I am looking at the very basics of replicating an option with a portfolio of risky and risk free assets. As such we can define a portfolio of $x$ no. of shares, $y$ bonds & $z$ options at time $(T)$ as;
\begin{equation} V(T) = xS(T) + yA(T) +zC(T) \end{equation}
I understand that due to the No-Arbitrage Principle that there is:
No portfolio that includes a position $z$ in call options and has initial value $V(0) = 0$ such that $V(T) \geq 0$ with probability 1 and $V(T) > 0$ with non-zero probability.
In the textbook we are then presented the value of an option to be;
$C(0) = x S(0) + yA(0)$
Or else arbitrage could occur.
I have completed exercises on this and understand the principle/procedures in real life that would lead to this opportunity, however the proof of this equality then takes the form of supposing:
$C(0) > xS(0) + yA(0)$
- We issue and sell one option for $C(0)$
- Take a long position in the equivalent portfolio $(x,y)$, i.e. buying shares and borrowing cash for replication of a call option
We thus have a positive balance of $C(0) -xS(0) - yA(0) > 0$ and invest this excess amount risk free.

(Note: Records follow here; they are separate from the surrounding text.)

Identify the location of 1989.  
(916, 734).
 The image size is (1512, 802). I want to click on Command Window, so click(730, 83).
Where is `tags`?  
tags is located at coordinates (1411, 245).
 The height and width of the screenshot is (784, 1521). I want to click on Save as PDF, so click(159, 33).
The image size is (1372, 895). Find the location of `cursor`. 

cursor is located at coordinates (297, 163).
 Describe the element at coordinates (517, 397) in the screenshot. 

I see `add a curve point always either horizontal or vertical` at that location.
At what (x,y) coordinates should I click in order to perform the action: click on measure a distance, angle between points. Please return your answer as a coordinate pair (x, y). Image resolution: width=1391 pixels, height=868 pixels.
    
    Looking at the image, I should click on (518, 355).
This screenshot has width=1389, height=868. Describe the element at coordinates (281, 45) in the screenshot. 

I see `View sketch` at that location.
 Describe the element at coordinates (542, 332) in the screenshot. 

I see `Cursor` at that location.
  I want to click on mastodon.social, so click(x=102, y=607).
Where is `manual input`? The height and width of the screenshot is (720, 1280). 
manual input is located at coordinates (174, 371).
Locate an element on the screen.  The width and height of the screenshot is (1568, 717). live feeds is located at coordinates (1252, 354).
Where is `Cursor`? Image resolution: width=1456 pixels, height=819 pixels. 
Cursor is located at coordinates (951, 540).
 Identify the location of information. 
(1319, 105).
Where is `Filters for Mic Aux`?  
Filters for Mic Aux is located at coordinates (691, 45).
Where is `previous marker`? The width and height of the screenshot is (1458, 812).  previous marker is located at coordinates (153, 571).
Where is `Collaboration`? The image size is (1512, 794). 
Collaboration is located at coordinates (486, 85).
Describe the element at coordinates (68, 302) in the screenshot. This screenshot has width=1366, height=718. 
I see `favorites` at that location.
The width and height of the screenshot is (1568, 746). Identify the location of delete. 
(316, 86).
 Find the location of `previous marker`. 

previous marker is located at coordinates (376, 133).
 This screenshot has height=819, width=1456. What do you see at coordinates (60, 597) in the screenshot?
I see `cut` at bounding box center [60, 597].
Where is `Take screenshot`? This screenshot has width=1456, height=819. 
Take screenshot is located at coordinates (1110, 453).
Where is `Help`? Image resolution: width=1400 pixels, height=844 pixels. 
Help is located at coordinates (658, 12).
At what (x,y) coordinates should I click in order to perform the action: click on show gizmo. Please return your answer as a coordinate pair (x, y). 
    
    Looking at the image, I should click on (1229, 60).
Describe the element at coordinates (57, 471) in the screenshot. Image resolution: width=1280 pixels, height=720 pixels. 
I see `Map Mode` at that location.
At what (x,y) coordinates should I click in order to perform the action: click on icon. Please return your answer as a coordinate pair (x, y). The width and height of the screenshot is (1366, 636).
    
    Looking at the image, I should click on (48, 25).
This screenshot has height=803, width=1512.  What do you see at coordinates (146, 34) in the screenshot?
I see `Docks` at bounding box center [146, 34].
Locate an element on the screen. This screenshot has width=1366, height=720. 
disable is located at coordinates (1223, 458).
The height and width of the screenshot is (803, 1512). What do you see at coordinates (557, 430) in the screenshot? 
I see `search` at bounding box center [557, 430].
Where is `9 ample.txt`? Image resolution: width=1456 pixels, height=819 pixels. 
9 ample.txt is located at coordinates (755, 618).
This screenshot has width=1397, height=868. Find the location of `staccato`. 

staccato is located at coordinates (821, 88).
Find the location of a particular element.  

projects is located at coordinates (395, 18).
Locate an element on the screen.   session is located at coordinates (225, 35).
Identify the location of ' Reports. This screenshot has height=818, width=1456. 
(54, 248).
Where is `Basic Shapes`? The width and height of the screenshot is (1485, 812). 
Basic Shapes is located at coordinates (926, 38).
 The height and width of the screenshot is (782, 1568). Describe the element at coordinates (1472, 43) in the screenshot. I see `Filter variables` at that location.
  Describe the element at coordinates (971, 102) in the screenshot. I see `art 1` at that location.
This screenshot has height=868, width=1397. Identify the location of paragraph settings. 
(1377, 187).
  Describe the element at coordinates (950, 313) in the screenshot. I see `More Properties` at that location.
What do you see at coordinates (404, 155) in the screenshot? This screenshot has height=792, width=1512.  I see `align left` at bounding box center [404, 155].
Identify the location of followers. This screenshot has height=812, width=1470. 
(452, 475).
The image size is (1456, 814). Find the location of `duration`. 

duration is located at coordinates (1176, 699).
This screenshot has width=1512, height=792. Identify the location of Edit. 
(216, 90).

The point I take objection with then follows in the assertion that the resulting portfolio then has an initial value of $V(0) = 0$, as if we were to sub this into our first equation, we would obviously end up with a non zero positive value due to our excess balance given by the inequality. I would also assume we can't just look at the $(x,y)$ portion of the portfolio following the definition given in the first quote block?
I understand I am probably missing a very basic concept in trying to understand this but it is annoying me enough that I wish to understand before progressing. If anyone can clear this up for me it would be greatly appreciated.
Cheers!